Do not believe that because your vehicle is 'old' that it won't be targeted for theft!

Before moving into downtown Chicago some years ago I believed my older GM sedan would hardly be a target for theft or break ins. I quickly realized this logic was flawed for the following reasons. Older vehicles are often considered by felons on account of them not having computer-aided vehicle theft prevention systems.
In addition there is financial motivation for stealing cars as parts sources, for while your 1989 Jeep isn't worth much sold as a complete truck the matter changes when the vehicle is broken apart at a chop shop into components and those parts are sold for individual sale. Its one reason why popular cars such as Toyota's and Honda's stay on the anti-theft list year after year.

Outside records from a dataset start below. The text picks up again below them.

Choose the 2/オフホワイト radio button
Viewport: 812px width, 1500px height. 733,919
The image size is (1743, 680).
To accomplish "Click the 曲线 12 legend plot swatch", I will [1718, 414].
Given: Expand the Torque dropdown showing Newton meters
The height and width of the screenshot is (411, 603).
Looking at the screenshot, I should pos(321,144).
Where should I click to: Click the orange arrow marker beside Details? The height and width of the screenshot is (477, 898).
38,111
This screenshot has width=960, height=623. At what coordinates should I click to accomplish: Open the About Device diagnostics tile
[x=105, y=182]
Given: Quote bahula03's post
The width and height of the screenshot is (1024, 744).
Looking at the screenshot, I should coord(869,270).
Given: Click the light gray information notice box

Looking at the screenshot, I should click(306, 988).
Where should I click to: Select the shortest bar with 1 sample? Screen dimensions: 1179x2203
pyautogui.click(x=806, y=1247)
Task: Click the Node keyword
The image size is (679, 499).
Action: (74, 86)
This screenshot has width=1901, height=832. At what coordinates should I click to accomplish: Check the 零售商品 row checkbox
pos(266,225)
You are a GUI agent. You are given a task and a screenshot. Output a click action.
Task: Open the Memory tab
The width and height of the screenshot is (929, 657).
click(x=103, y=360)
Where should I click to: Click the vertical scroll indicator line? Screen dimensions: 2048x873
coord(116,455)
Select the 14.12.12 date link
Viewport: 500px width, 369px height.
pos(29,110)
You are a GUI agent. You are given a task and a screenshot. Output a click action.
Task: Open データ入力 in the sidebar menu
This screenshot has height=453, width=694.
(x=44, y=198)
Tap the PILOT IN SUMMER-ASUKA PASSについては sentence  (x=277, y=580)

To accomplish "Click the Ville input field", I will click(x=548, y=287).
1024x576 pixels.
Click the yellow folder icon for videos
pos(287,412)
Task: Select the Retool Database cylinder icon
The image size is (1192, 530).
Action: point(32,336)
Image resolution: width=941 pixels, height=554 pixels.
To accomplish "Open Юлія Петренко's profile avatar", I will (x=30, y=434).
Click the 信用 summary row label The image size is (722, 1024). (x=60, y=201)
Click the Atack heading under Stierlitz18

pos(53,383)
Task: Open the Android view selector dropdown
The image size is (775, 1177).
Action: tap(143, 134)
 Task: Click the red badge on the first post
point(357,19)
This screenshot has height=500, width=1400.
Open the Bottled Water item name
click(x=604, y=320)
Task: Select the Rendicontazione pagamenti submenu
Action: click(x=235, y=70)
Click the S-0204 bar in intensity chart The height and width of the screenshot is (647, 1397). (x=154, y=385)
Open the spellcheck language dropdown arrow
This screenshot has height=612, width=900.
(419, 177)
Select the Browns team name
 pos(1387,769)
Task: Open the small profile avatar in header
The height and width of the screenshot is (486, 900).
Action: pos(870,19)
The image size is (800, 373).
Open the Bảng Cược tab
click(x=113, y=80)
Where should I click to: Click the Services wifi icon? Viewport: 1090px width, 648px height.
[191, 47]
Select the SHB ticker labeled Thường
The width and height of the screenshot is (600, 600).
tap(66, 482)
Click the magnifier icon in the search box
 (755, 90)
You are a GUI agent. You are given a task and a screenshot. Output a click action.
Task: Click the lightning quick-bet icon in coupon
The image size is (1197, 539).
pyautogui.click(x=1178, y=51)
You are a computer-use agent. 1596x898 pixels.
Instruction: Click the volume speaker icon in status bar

I do not wish to suggest that a citizen should deprive themselves of the legal ability to defend oneself,but those were the flaws with that setup as I saw it. My only suggestion would be finding a way to hide the ammunition from prying eyes, so that in the event of a joyride or petty robbery a crook looking for a GPS or quick buck won't find the mags. Seeing a loaded magazine anywhere in plain sight will suggest other, more valuable things await.

Another tip would be to keep your setup as secret as possible. Don't tell anyone, not your friends, your brother, or even your lady friend what's in that box. Loose lips indeed have sunk ships, and a car is easier to target for an inside job theft than a gunsafe inside of a residence.

SAR_boats
02-18-2012, 7:34 PM
Another tip would be to keep your setup as secret as possible. Don't tell anyone, not your friends, your brother, or even your lady friend what's in that box. Loose lips indeed have sunk ships, and a car is easier to target for an inside job theft than a gunsafe inside of a residence.

NOW you tell me! It'll be our (all of Calguns) little secret. Nothing to see here, move along, people. lol

Again, good points. Thanks for your input.

wuluf
02-19-2012, 8:20 AM
Got enough flashlights there, Butch?:D

SAR_boats
02-19-2012, 7:41 PM
Got enough flashlights there, Butch?:D

Yup, one for each hand. Hey, what if one fails? :)

wuluf
02-19-2012, 8:38 PM
from that last pic, if one fails, you STILL have one for each hand. that's prepared!

Agent Orange
02-19-2012, 8:40 PM
Legalities aside that setup isn't very secure since that vault can be defeated in two seconds with nothing more than a pair of pliers.